What needs to be done.
Repeat the data that follows exactly, starting at the line with "Instruction: Expand the 长城紫荆关福寿版养老年金保险计划4 row" and ending at the line with "You are a GUI", and leave out every picture.

Data for analysis.
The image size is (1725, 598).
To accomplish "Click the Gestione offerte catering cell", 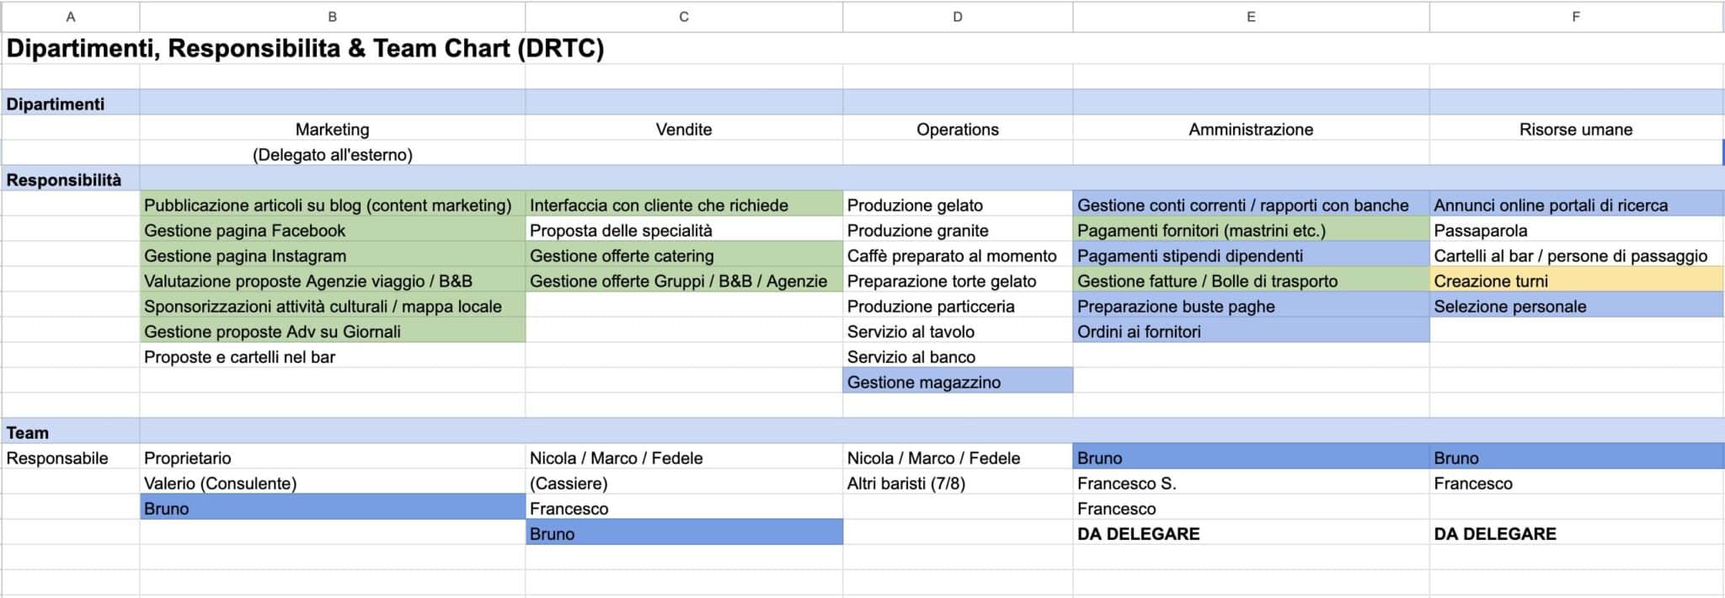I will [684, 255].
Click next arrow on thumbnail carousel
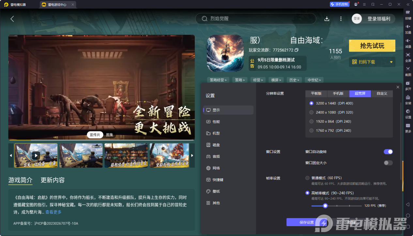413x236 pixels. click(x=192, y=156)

---

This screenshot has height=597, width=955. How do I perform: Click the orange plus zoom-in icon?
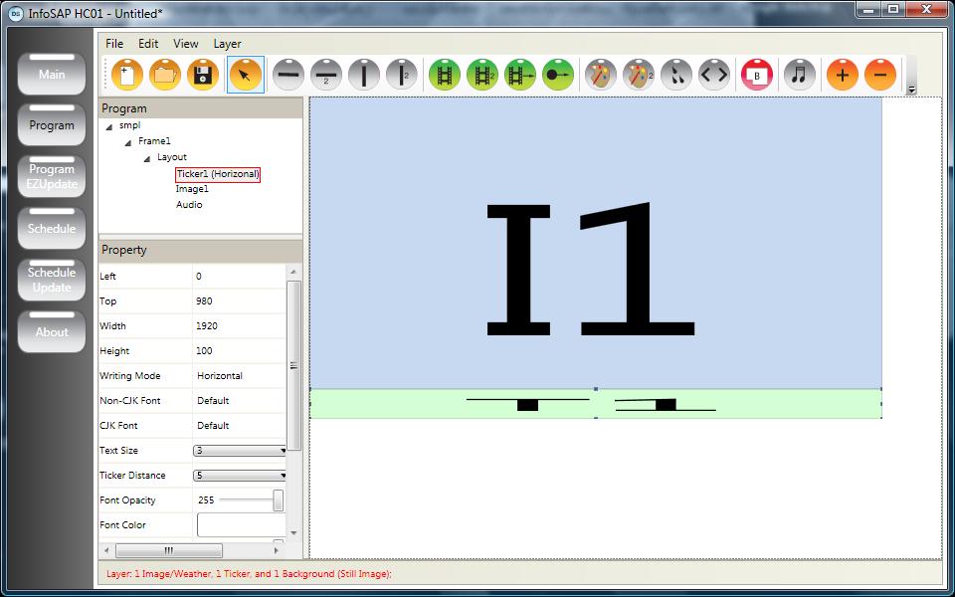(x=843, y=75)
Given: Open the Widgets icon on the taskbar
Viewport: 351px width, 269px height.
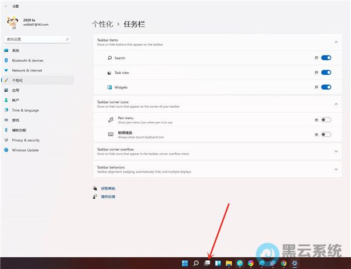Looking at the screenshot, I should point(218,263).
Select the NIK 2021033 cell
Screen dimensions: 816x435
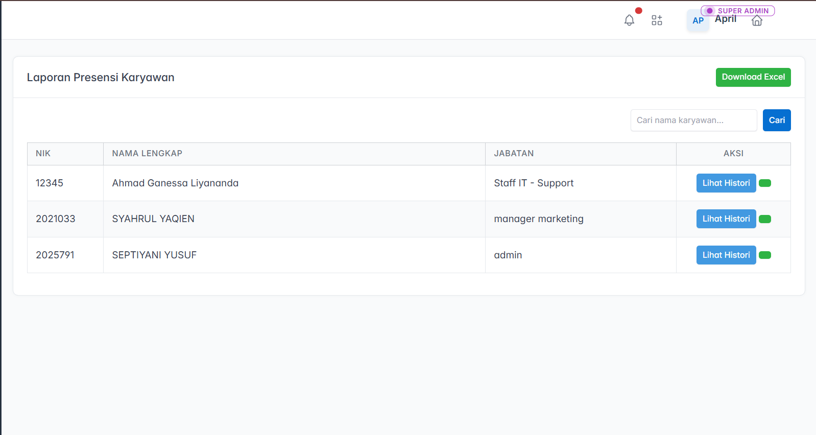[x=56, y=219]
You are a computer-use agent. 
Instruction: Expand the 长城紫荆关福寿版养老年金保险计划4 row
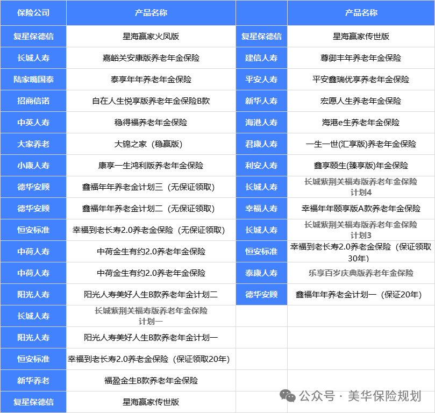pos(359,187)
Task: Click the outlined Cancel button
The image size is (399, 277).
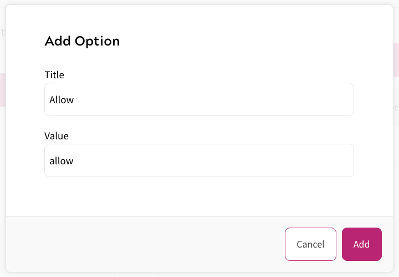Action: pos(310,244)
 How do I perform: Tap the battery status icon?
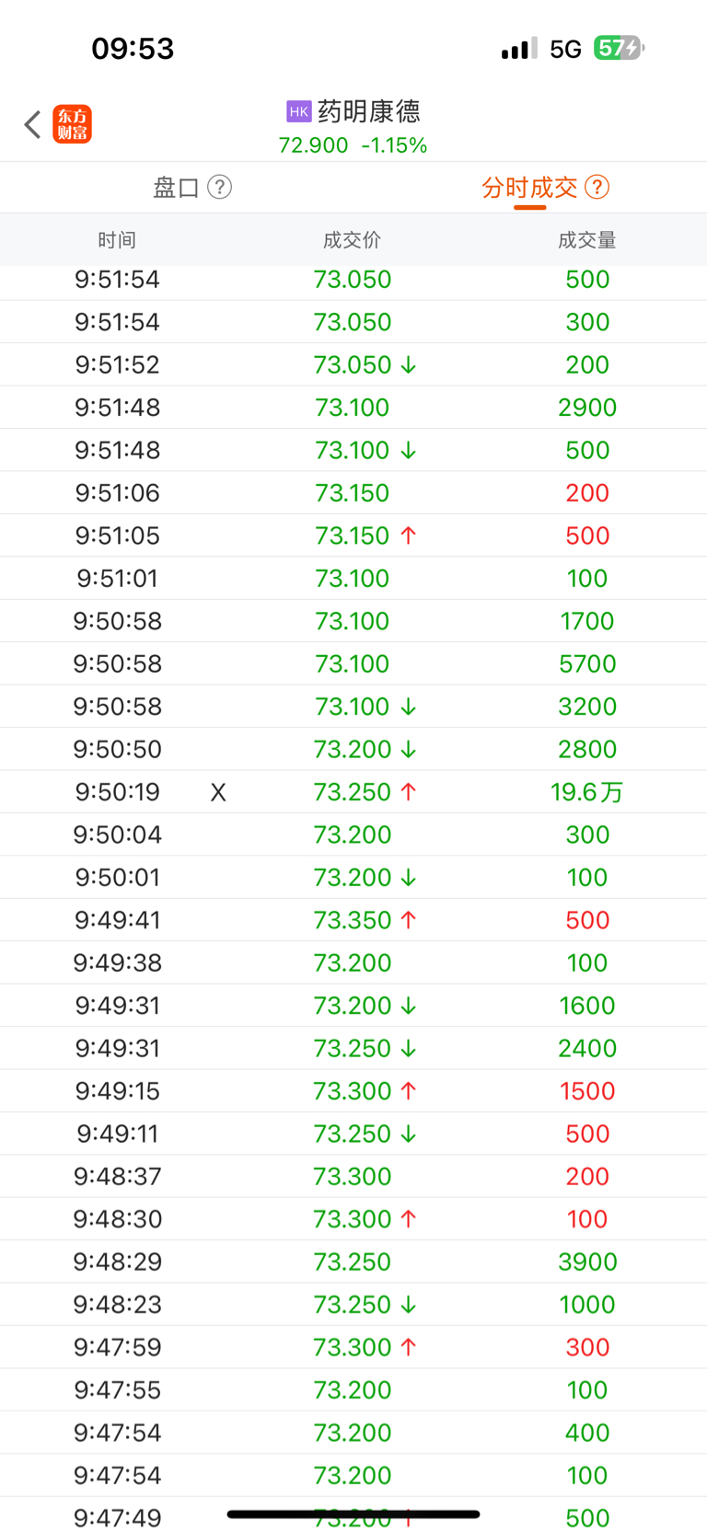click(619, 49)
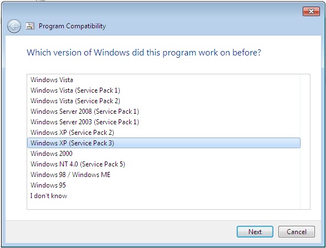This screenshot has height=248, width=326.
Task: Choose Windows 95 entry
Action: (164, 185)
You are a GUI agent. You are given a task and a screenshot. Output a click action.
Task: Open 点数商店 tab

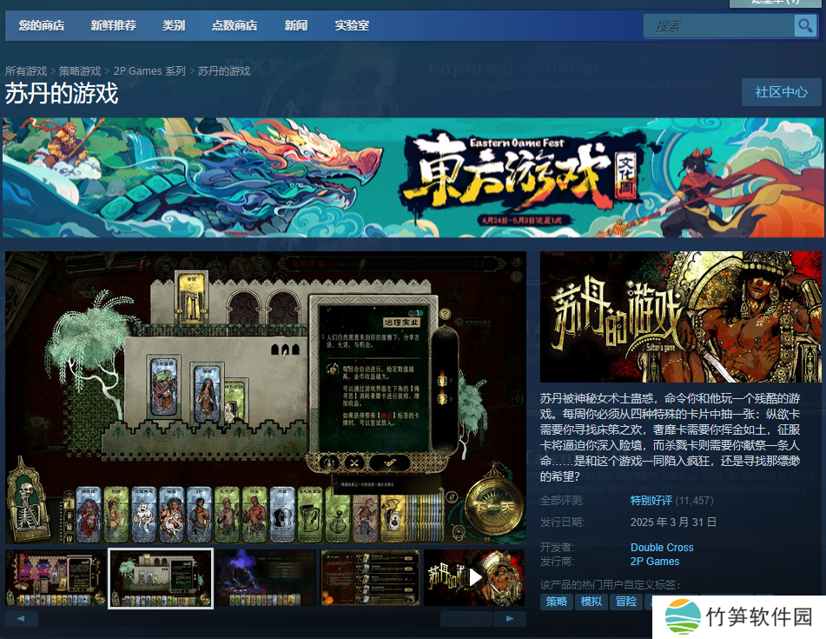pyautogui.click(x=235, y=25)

Result of this exercise.
Instruction: Expand the 长城紫荆关福寿版养老年金保险计划4 row
pos(359,187)
Task: Click the outlined Cancel button
The image size is (399, 277).
Action: pos(310,244)
 How do I perform: Tap the battery status icon?
click(619, 49)
This screenshot has height=248, width=326.
Task: Choose Windows 95 entry
Action: (164, 185)
You are a GUI agent. You are given a task and a screenshot. Output a click action.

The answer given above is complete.